**BRIEF**
Output, word for word, the line that contains "Tap back arrow in CPU Benchmark Results" and all lines after it in the records below, omitting pictures.

**EXCERPTED RECORDS**
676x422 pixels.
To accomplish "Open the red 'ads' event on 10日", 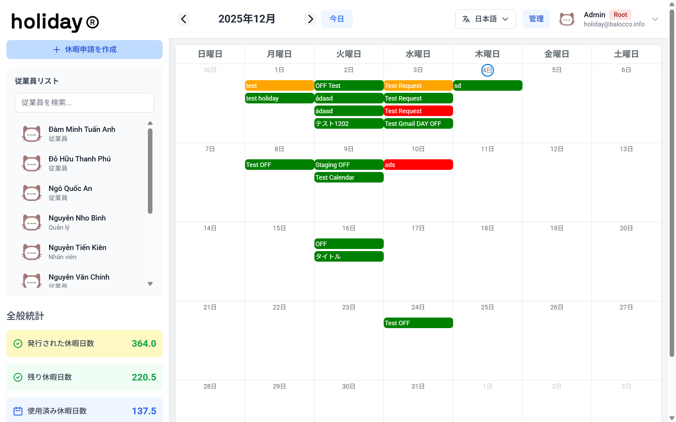I will click(418, 165).
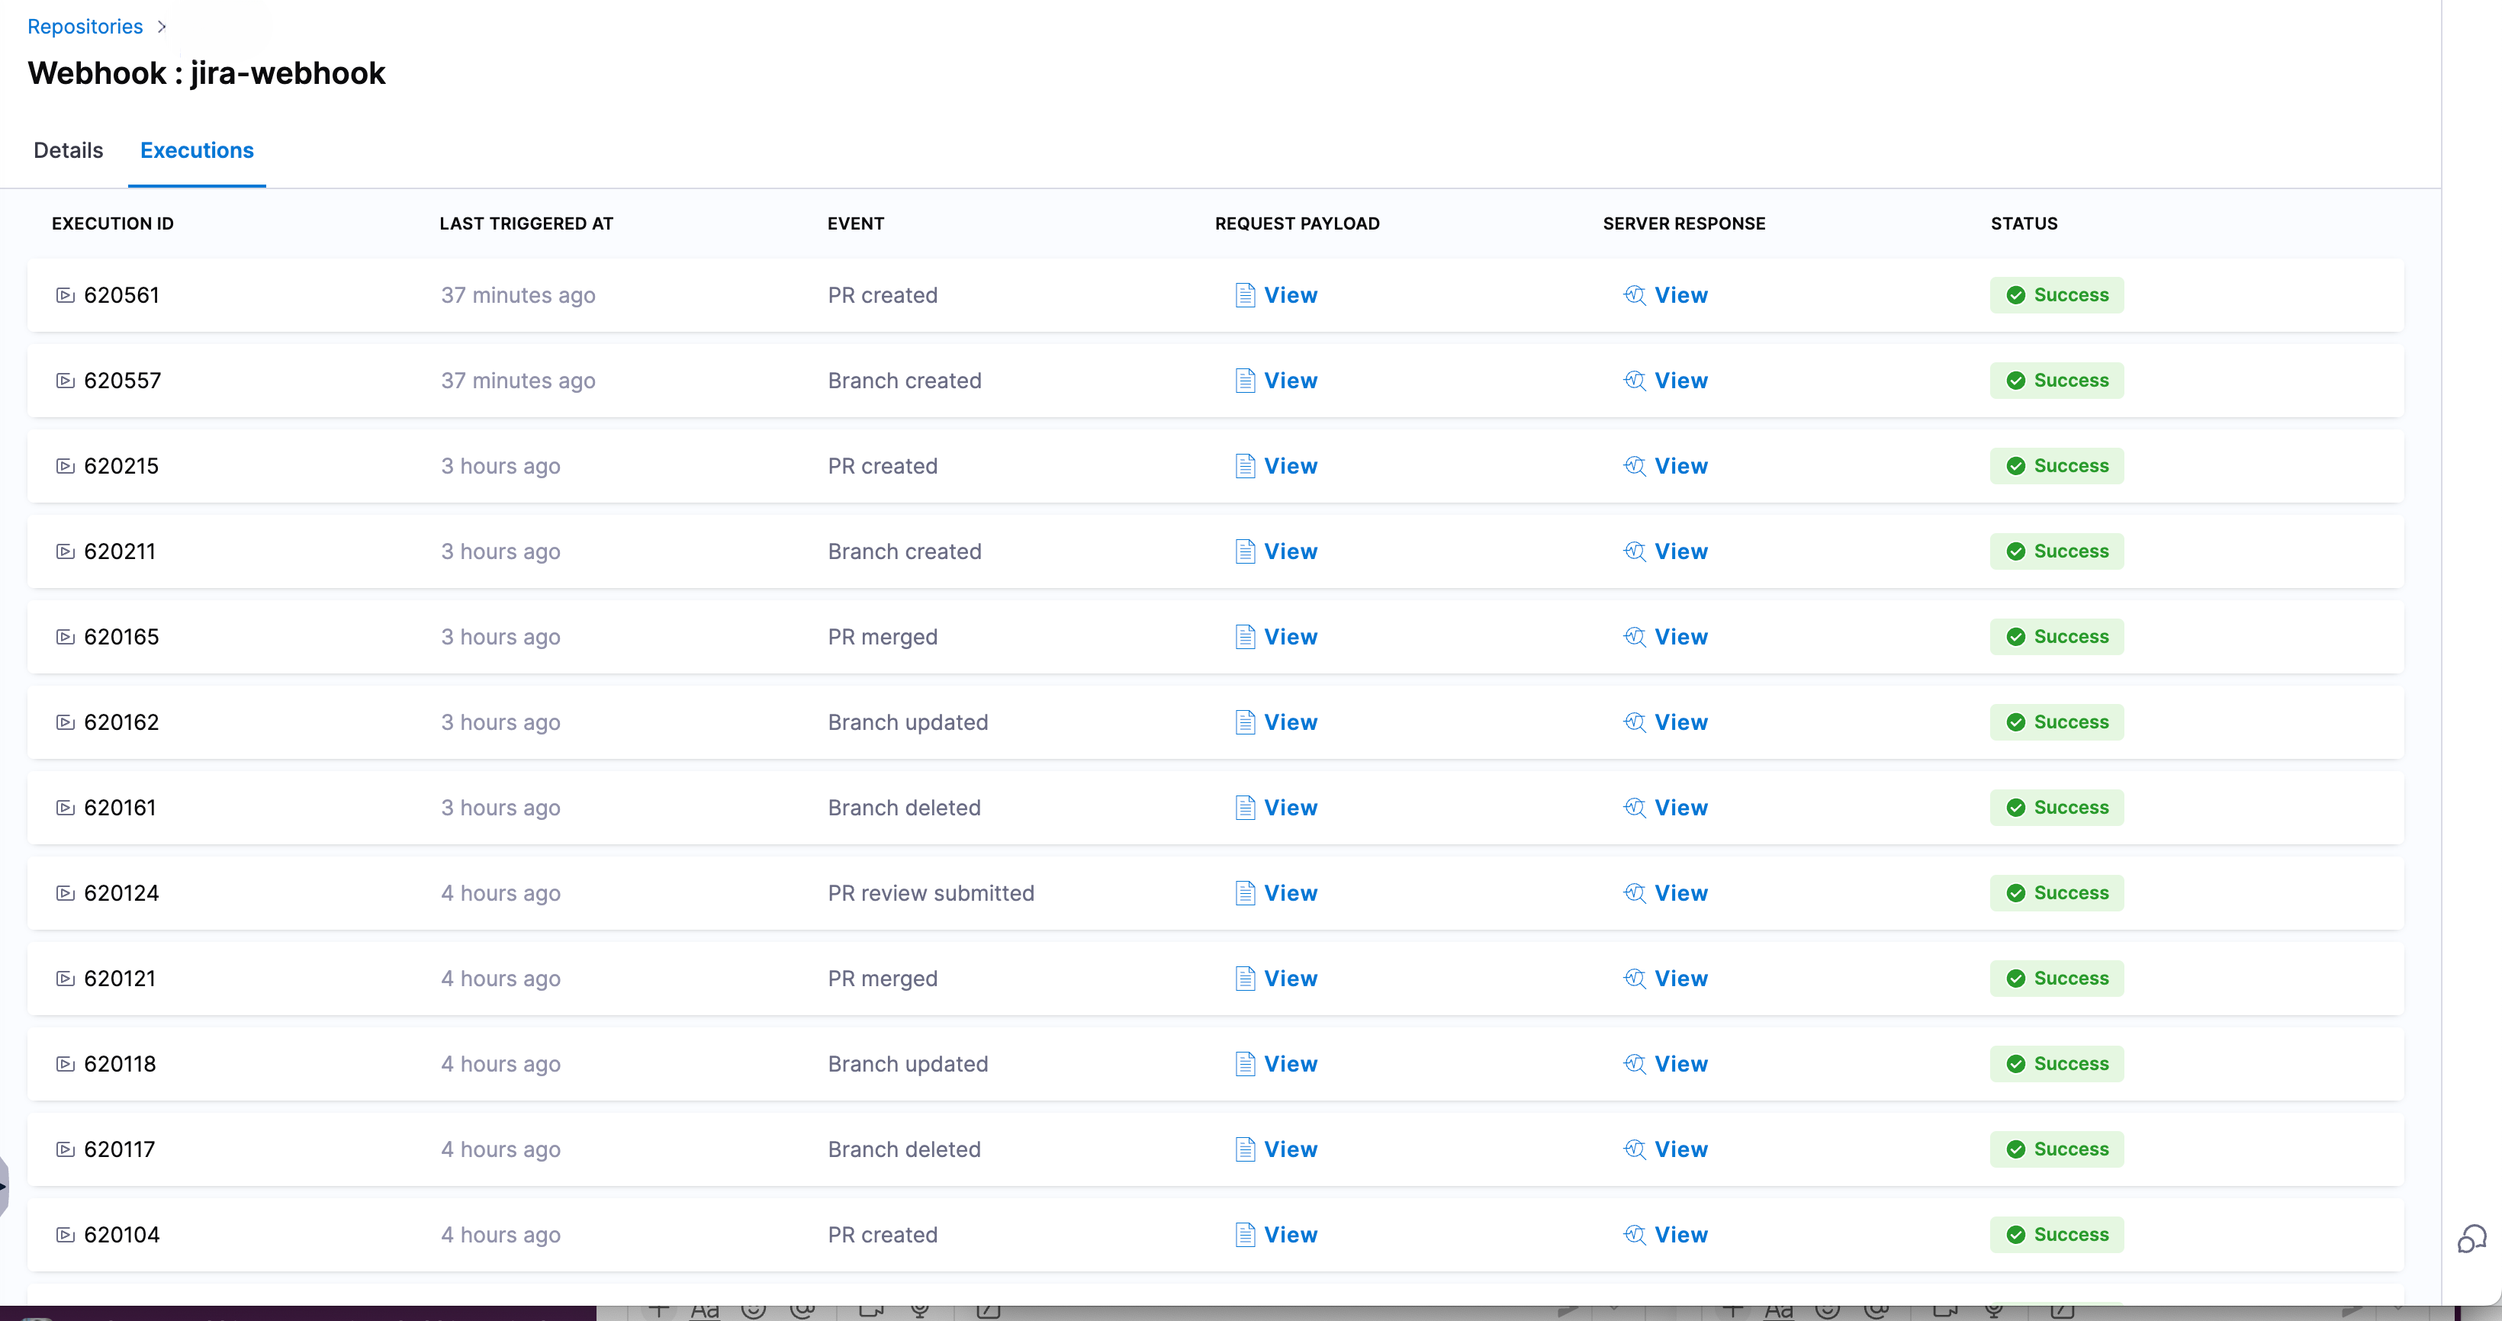This screenshot has width=2502, height=1321.
Task: Click Success status badge for 620561
Action: [x=2056, y=295]

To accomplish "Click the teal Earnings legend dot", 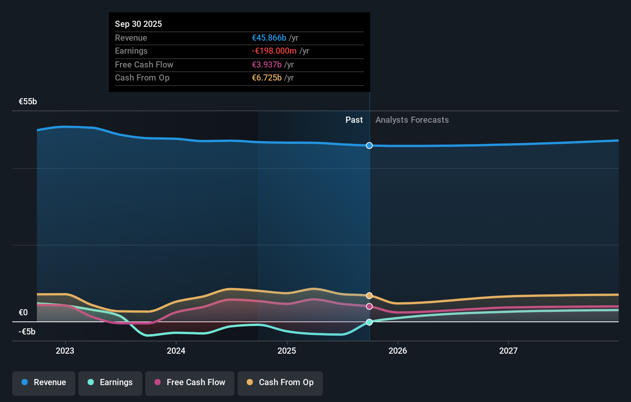I will (90, 382).
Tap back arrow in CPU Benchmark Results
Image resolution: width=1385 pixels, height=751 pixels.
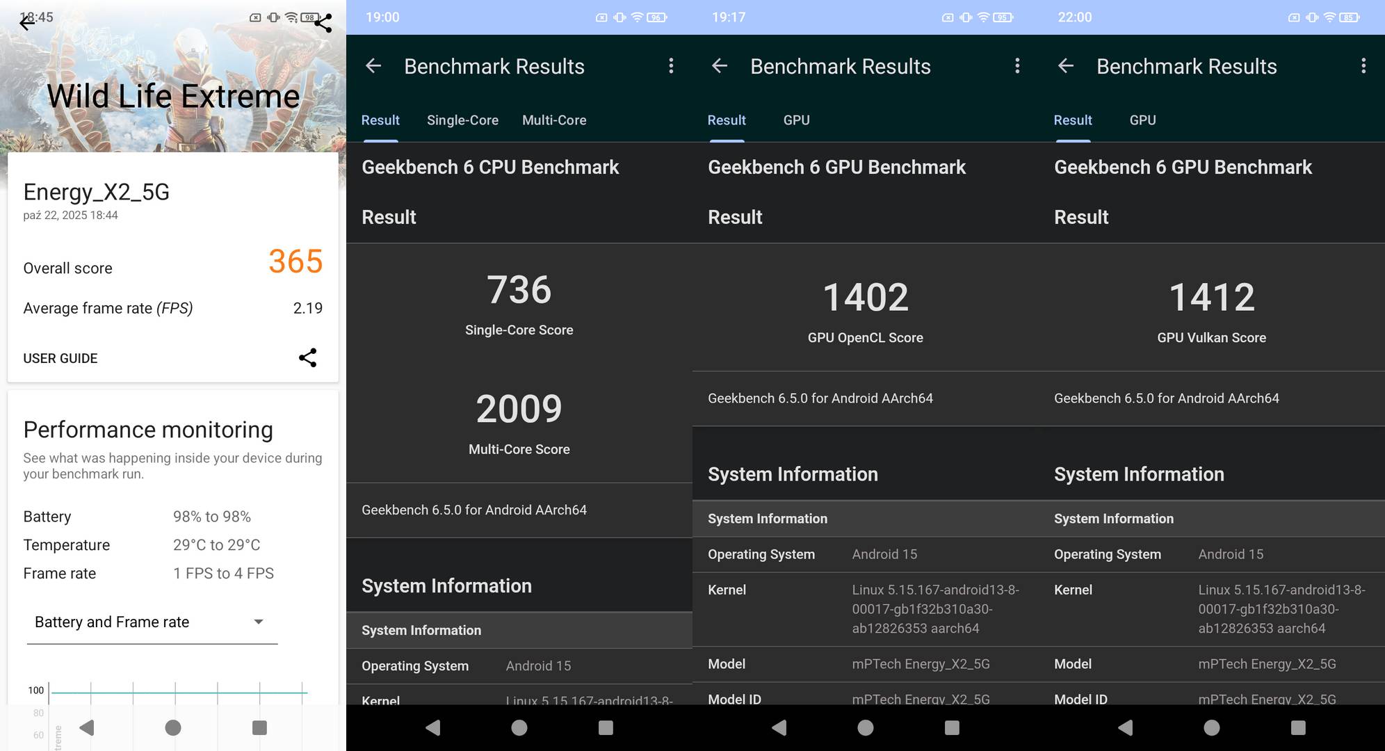pos(373,66)
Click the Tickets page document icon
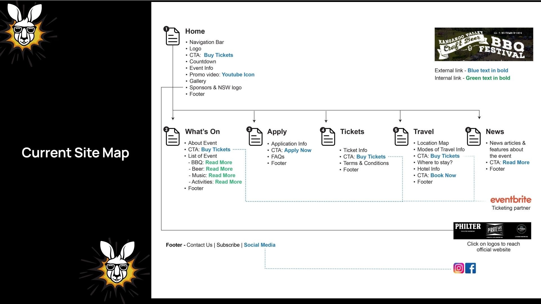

**RESULT OF THE TASK**
Tap back arrow in CPU Benchmark Results
Image resolution: width=1385 pixels, height=751 pixels.
pos(373,66)
Click the Tickets page document icon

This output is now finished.